Time and Space: hosting and commissioning artists


Proposals are invited for engage 37, which will focus on how hosting and commissioning artists relates to gallery education. The deadline for proposals is 5pm on Tuesday 1 September 2015

The outline below, stimulated by a discussion with the engage Journal Editorial Advisory Board, is followed by a series of questions. Please address these or use them as prompts in proposals for articles.

Issue 37 of the engage Journal will investigate the relationships between organisations and artists who are invited to develop their practice and/or make new work in a specific context and for a defined purpose. Embracing placements, residencies, community initiatives and regeneration and collaborative projects and commissions, these projects demand shared objectives, negotiation, empathy and sensitivity to the ideas and ambitions of all involved. Further challenges include the public facing nature of most projects and the involvement of additional partners – arts and non-arts. Increasingly, artists are invited to work with an organisation as part of a participation agenda, with the requirement for the artist to work with or collaborate with particular audiences.

“Residencies aim to give artists time to focus and to develop their practice, suggesting space for personal creative exploration and experimentation and offering artists profiling and career development. Clearly though, the sponsors and programmers providing them tend to expect something in return for providing artists with fees and also studio space, accommodation and a production budget.”  https://www.a-n.co.uk/resource/residencies

Whilst the concept of residencies might feel contemporary the TransArtists website traces it back to around 1900 when, in the USA and UK, art benefactors or patrons offered artists guest studios to concentrate on their work. Over the decades the aims and philosophies have changed and now there is a strong interest in research driven residencies, with the idea that ‘artists in residence’, through peer to peer exchange and focusing on mutual issues to host and artist, ‘may offer new spaces and models for the development of knowledge and understanding, not only in the arts, but in society as well’http://www.transartists.org/residency-history

Commissioning artists – for what is broadly termed ‘public art’ – has similar challenges to residencies, for commissioners and artists. The spectrum of public art ‘encompasses art commissioned as a response to the notion of place, art commissioned as part of the designed environment and process-based artistic practice that does not rely on the production of an art object. When searching for a definition, it is helpful to regard public art as the process of artists responding to the public realm.

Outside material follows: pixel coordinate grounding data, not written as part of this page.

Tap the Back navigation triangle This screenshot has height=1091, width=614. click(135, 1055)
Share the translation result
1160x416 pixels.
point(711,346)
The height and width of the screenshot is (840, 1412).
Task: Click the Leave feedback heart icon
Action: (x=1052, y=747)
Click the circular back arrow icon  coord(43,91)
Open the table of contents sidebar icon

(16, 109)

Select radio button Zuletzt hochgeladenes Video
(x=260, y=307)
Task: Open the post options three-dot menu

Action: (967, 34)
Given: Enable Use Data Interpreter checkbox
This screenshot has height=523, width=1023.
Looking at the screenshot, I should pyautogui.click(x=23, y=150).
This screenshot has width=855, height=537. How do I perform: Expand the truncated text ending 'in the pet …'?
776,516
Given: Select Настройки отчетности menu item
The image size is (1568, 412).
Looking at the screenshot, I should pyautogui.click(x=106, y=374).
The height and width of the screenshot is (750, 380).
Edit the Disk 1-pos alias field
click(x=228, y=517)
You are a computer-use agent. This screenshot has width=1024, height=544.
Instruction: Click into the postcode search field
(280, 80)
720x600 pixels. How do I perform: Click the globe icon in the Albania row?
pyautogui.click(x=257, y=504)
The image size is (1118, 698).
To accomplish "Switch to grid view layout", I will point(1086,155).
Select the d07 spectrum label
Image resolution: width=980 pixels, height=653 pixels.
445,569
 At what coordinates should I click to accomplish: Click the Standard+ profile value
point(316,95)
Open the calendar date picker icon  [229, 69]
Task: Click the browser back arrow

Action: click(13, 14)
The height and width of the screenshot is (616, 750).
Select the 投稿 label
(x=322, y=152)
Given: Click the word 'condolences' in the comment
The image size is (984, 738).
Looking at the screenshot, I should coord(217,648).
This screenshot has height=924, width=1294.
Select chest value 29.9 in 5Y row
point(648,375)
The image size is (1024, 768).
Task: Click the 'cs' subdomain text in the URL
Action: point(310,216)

An assessment of the public art sector suggests that the roles that artists have include working:
 – As members of design teams contributing to regeneration projects through research, reflection and resulting propositions which address the context and functions of a specific site;
 – To engage creatively with communities in order to explore and articulate issues of local significance;
 – As commentators, researchers and provocateurs producing either permanent or temporary public art’.
http://ixia-info.com/about-public-art/

The second and third roles coincide with the notions outlined above of the artist working with or collaborating with identified audiences or engaged in research through their practice and a process of making new work for a particular context.

If you are interested in contributing to this issue, please visit http://engage.org/proposals-engage37 to view the outline and a list of questions that are intended as prompts for articles.

Send an informal proposal of no more than 300 words, your job/freelance title and contact details to ailbhe.maceoin@engage.org by 5pm on Tuesday 1 September 2015. 


Final articles lie between 1,500 and 4,000 words. The submission deadline for engage 37 is 10am Friday 13 November 2015. We welcome contributions that make use of the engage journal’s online format.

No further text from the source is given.